*** Provided data ***
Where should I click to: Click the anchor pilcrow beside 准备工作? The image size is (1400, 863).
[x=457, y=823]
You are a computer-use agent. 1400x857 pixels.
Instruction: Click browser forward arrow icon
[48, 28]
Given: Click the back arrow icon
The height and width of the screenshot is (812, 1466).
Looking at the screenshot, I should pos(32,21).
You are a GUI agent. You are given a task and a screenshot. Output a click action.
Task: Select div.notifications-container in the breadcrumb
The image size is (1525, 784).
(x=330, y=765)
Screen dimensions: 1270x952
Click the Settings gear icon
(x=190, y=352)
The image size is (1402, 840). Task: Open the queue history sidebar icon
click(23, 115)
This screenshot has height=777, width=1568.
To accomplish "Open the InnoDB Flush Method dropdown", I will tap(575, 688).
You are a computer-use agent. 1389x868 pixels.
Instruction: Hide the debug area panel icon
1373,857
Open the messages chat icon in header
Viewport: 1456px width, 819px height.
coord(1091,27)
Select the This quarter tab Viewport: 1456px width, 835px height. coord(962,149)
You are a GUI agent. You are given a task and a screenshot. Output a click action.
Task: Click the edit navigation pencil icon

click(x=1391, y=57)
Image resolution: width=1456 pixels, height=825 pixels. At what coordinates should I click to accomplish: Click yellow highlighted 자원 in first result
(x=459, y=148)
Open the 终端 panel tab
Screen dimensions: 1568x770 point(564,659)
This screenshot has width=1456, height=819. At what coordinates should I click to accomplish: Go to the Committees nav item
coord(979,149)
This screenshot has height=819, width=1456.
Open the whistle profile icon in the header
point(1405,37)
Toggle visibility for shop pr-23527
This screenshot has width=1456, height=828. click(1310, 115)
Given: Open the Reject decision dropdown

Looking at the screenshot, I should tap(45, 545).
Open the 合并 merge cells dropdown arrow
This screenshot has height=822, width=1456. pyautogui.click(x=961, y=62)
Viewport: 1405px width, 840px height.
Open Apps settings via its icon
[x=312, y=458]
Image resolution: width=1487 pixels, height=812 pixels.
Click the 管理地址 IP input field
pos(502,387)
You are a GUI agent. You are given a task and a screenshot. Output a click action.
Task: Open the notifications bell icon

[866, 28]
*** End of Provided data ***
Give back the complete data, each line unchanged.

Your response:
Where should I click to: Click the anchor pilcrow beside 准备工作? The image size is (1400, 863).
[x=457, y=823]
You are a computer-use agent. 1400x857 pixels.
Instruction: Click browser forward arrow icon
[48, 28]
Given: Click the back arrow icon
The height and width of the screenshot is (812, 1466).
Looking at the screenshot, I should pos(32,21).
You are a GUI agent. You are given a task and a screenshot. Output a click action.
Task: Select div.notifications-container in the breadcrumb
The image size is (1525, 784).
(x=330, y=765)
Screen dimensions: 1270x952
Click the Settings gear icon
(x=190, y=352)
The image size is (1402, 840). Task: Open the queue history sidebar icon
click(23, 115)
This screenshot has height=777, width=1568.
To accomplish "Open the InnoDB Flush Method dropdown", I will tap(575, 688).
You are a computer-use agent. 1389x868 pixels.
Instruction: Hide the debug area panel icon
1373,857
Open the messages chat icon in header
Viewport: 1456px width, 819px height.
coord(1091,27)
Select the This quarter tab Viewport: 1456px width, 835px height. coord(962,149)
You are a GUI agent. You are given a task and a screenshot. Output a click action.
Task: Click the edit navigation pencil icon

click(x=1391, y=57)
Image resolution: width=1456 pixels, height=825 pixels. At what coordinates should I click to accomplish: Click yellow highlighted 자원 in first result
(x=459, y=148)
Open the 终端 panel tab
Screen dimensions: 1568x770 point(564,659)
This screenshot has width=1456, height=819. At what coordinates should I click to accomplish: Go to the Committees nav item
coord(979,149)
This screenshot has height=819, width=1456.
Open the whistle profile icon in the header
point(1405,37)
Toggle visibility for shop pr-23527
This screenshot has width=1456, height=828. click(1310, 115)
Given: Open the Reject decision dropdown

Looking at the screenshot, I should tap(45, 545).
Open the 合并 merge cells dropdown arrow
This screenshot has height=822, width=1456. pyautogui.click(x=961, y=62)
Viewport: 1405px width, 840px height.
Open Apps settings via its icon
[x=312, y=458]
Image resolution: width=1487 pixels, height=812 pixels.
Click the 管理地址 IP input field
pos(502,387)
You are a GUI agent. You are given a task and a screenshot. Output a click action.
Task: Open the notifications bell icon

[866, 28]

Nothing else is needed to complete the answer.